> **Problem details**: Write out all of the listing exactly. Add nothing to it.

> **Data section**:
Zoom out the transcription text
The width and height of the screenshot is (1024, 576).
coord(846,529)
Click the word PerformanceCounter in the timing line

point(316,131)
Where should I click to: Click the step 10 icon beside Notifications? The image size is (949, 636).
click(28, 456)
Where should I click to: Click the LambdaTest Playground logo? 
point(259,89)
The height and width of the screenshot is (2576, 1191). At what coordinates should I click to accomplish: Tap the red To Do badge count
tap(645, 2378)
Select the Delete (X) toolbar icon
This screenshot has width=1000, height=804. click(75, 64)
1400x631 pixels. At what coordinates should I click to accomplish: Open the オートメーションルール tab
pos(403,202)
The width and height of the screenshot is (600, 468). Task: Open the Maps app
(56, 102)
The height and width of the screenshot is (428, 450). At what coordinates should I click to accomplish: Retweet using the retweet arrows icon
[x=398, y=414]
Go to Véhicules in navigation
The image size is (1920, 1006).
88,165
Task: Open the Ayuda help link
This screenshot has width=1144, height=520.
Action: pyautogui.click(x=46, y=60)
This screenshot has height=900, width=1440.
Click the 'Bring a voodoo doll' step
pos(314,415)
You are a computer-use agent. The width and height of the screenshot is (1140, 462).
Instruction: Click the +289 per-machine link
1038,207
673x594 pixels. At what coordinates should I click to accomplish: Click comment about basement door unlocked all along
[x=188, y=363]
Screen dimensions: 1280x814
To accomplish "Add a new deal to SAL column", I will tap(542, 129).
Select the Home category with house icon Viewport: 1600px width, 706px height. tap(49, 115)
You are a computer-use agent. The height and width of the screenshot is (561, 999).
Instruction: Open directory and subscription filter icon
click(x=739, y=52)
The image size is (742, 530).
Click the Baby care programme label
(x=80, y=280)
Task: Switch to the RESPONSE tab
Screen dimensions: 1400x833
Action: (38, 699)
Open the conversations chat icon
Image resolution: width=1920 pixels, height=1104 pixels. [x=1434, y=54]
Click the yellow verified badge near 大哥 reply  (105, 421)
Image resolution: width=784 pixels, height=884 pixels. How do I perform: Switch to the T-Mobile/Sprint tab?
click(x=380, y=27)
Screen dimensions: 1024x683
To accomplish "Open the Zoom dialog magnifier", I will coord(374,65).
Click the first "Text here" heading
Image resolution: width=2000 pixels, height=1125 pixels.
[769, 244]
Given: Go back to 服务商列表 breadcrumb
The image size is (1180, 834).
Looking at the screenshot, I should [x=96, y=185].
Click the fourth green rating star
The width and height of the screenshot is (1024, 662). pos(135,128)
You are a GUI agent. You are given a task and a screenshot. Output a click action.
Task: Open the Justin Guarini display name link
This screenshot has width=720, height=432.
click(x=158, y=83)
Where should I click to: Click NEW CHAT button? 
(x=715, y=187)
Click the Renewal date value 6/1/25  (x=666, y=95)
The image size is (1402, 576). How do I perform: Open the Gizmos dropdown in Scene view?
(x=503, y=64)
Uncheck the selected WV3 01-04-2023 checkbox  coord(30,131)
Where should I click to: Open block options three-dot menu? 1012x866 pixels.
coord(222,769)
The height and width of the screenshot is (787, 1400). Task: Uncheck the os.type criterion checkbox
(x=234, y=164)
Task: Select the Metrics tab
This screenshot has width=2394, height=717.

> **Answer**:
Zoom out the transcription text
The width and height of the screenshot is (1024, 576).
coord(846,529)
Click the word PerformanceCounter in the timing line

point(316,131)
Where should I click to: Click the step 10 icon beside Notifications? The image size is (949, 636).
click(28, 456)
Where should I click to: Click the LambdaTest Playground logo? 
point(259,89)
The height and width of the screenshot is (2576, 1191). At what coordinates should I click to accomplish: Tap the red To Do badge count
tap(645, 2378)
Select the Delete (X) toolbar icon
This screenshot has width=1000, height=804. click(75, 64)
1400x631 pixels. At what coordinates should I click to accomplish: Open the オートメーションルール tab
pos(403,202)
The width and height of the screenshot is (600, 468). Task: Open the Maps app
(56, 102)
The height and width of the screenshot is (428, 450). At what coordinates should I click to accomplish: Retweet using the retweet arrows icon
[x=398, y=414]
Go to Véhicules in navigation
The image size is (1920, 1006).
88,165
Task: Open the Ayuda help link
This screenshot has width=1144, height=520.
Action: pyautogui.click(x=46, y=60)
This screenshot has height=900, width=1440.
Click the 'Bring a voodoo doll' step
pos(314,415)
You are a computer-use agent. The width and height of the screenshot is (1140, 462).
Instruction: Click the +289 per-machine link
1038,207
673x594 pixels. At what coordinates should I click to accomplish: Click comment about basement door unlocked all along
[x=188, y=363]
Screen dimensions: 1280x814
To accomplish "Add a new deal to SAL column", I will tap(542, 129).
Select the Home category with house icon Viewport: 1600px width, 706px height. tap(49, 115)
You are a computer-use agent. The height and width of the screenshot is (561, 999).
Instruction: Open directory and subscription filter icon
click(x=739, y=52)
The image size is (742, 530).
Click the Baby care programme label
(x=80, y=280)
Task: Switch to the RESPONSE tab
Screen dimensions: 1400x833
Action: (38, 699)
Open the conversations chat icon
Image resolution: width=1920 pixels, height=1104 pixels. [x=1434, y=54]
Click the yellow verified badge near 大哥 reply  (105, 421)
Image resolution: width=784 pixels, height=884 pixels. How do I perform: Switch to the T-Mobile/Sprint tab?
click(x=380, y=27)
Screen dimensions: 1024x683
To accomplish "Open the Zoom dialog magnifier", I will coord(374,65).
Click the first "Text here" heading
Image resolution: width=2000 pixels, height=1125 pixels.
[769, 244]
Given: Go back to 服务商列表 breadcrumb
The image size is (1180, 834).
Looking at the screenshot, I should [x=96, y=185].
Click the fourth green rating star
The width and height of the screenshot is (1024, 662). pos(135,128)
You are a GUI agent. You are given a task and a screenshot. Output a click action.
Task: Open the Justin Guarini display name link
This screenshot has width=720, height=432.
click(x=158, y=83)
Where should I click to: Click NEW CHAT button? 
(x=715, y=187)
Click the Renewal date value 6/1/25  (x=666, y=95)
The image size is (1402, 576). How do I perform: Open the Gizmos dropdown in Scene view?
(x=503, y=64)
Uncheck the selected WV3 01-04-2023 checkbox  coord(30,131)
Where should I click to: Open block options three-dot menu? 1012x866 pixels.
coord(222,769)
The height and width of the screenshot is (787, 1400). Task: Uncheck the os.type criterion checkbox
(x=234, y=164)
Task: Select the Metrics tab
This screenshot has width=2394, height=717.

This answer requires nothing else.